Scarlett’s brow arched. “He dines somewhere, surely. Sleeps just over there. Yet I havenae seen him since the garden. It’s as if he moves through the walls like a ghost.”

Mary pursed her lips, folding the linen too neatly, buying herself time. “He’s busy, Me Lady.”

Scarlett swallowed. “Too busy to see his wife?”

Mary shifted, clearly reluctant. “Lairds carry burdens most folk cannae ken.”

Katie said nothing. She just looked at her cup, the corner of her mouth doing something that wasn't quite a smile.
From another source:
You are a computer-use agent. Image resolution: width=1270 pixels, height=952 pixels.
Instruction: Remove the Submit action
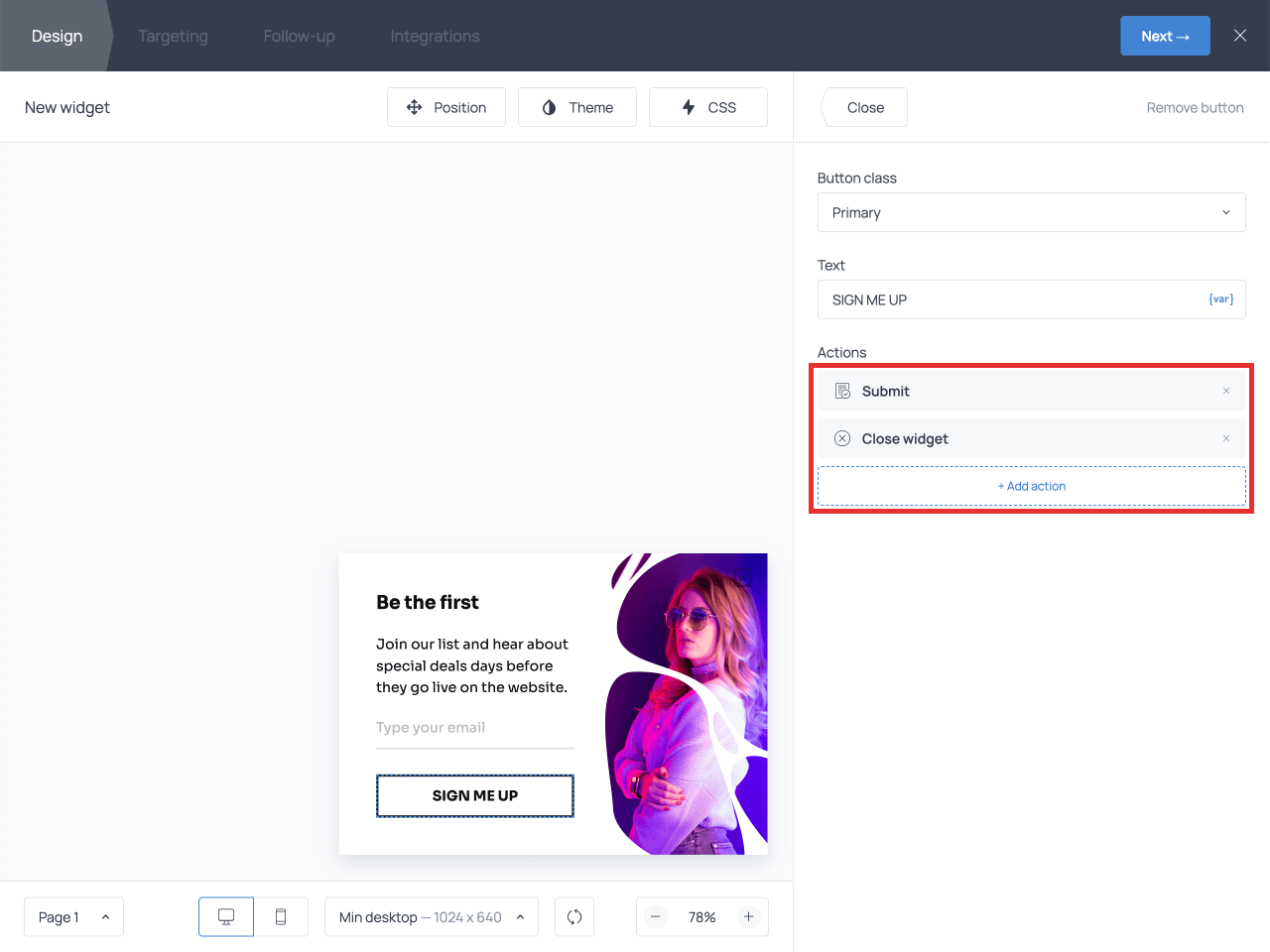click(x=1226, y=391)
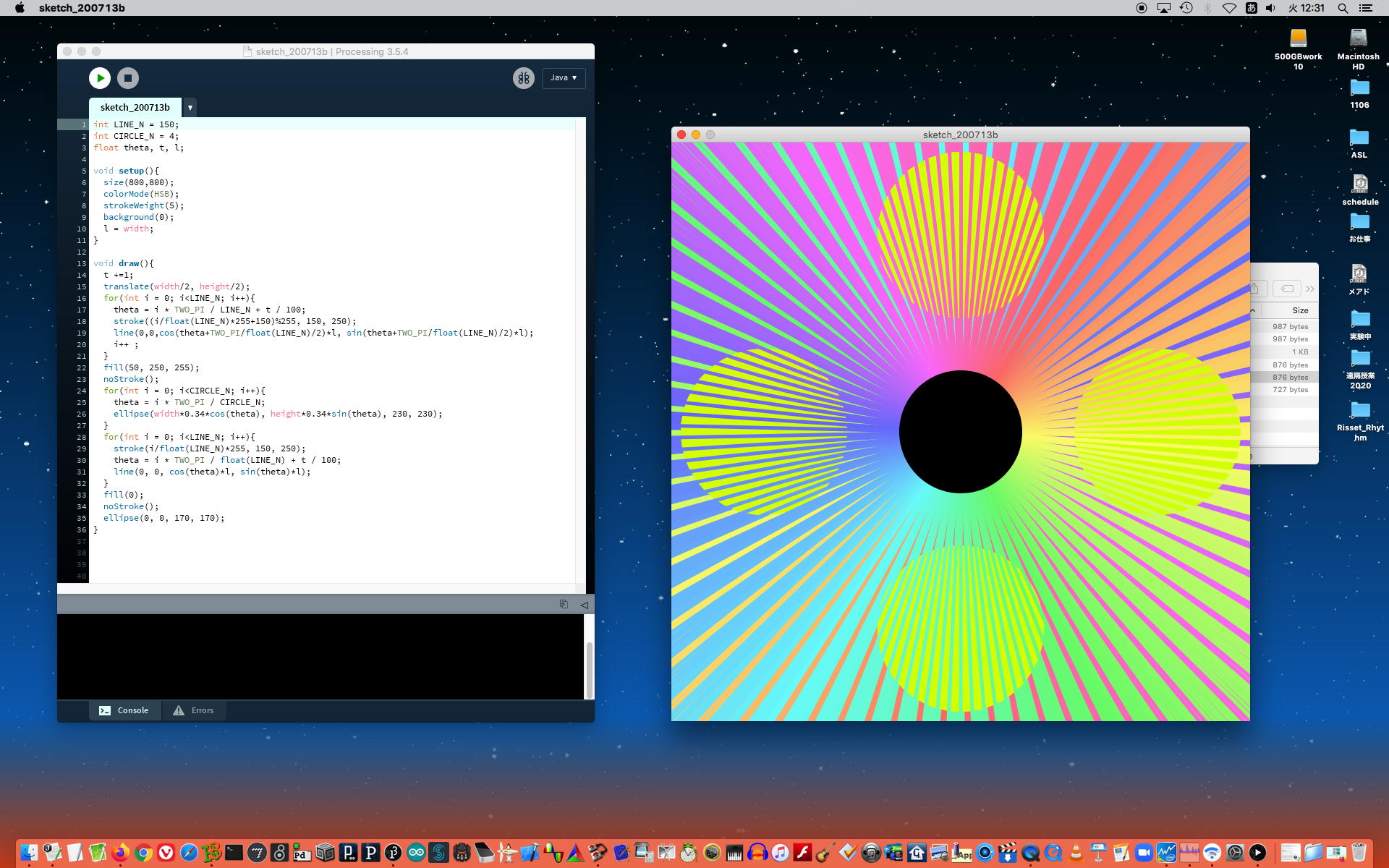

Scarlett’s gaze moved to the heavy wooden drawer where she’d hidden the letter. That scrap of parchment was the only proof she had that she’d made the right choice, that Edith was safe and this marriage was worth the cost.

She stayed still and waited for that knowledge to feel like enough. It almost did.

She gripped the edge of the table, her knuckles turning white, and forced herself to look away from the drawer. She had what she wanted. She wouldn't let herself mourn the rest.

Scarlett sat cross-legged on the bed, Edith’s letter open in her lap. The words blurred; she had read them so many times she could recite them in her sleep.

Her throat tightened. She had done the right thing. She had. So why did it feel like she was the only one paying for it?

Mary hummed as she fussed with the fire. “Ye’ll wear a hole in that page if ye keep staring at it.”

Scarlett folded the letter, tucking it under her pillow. “At least it speaks back. Unlike the man I wed.”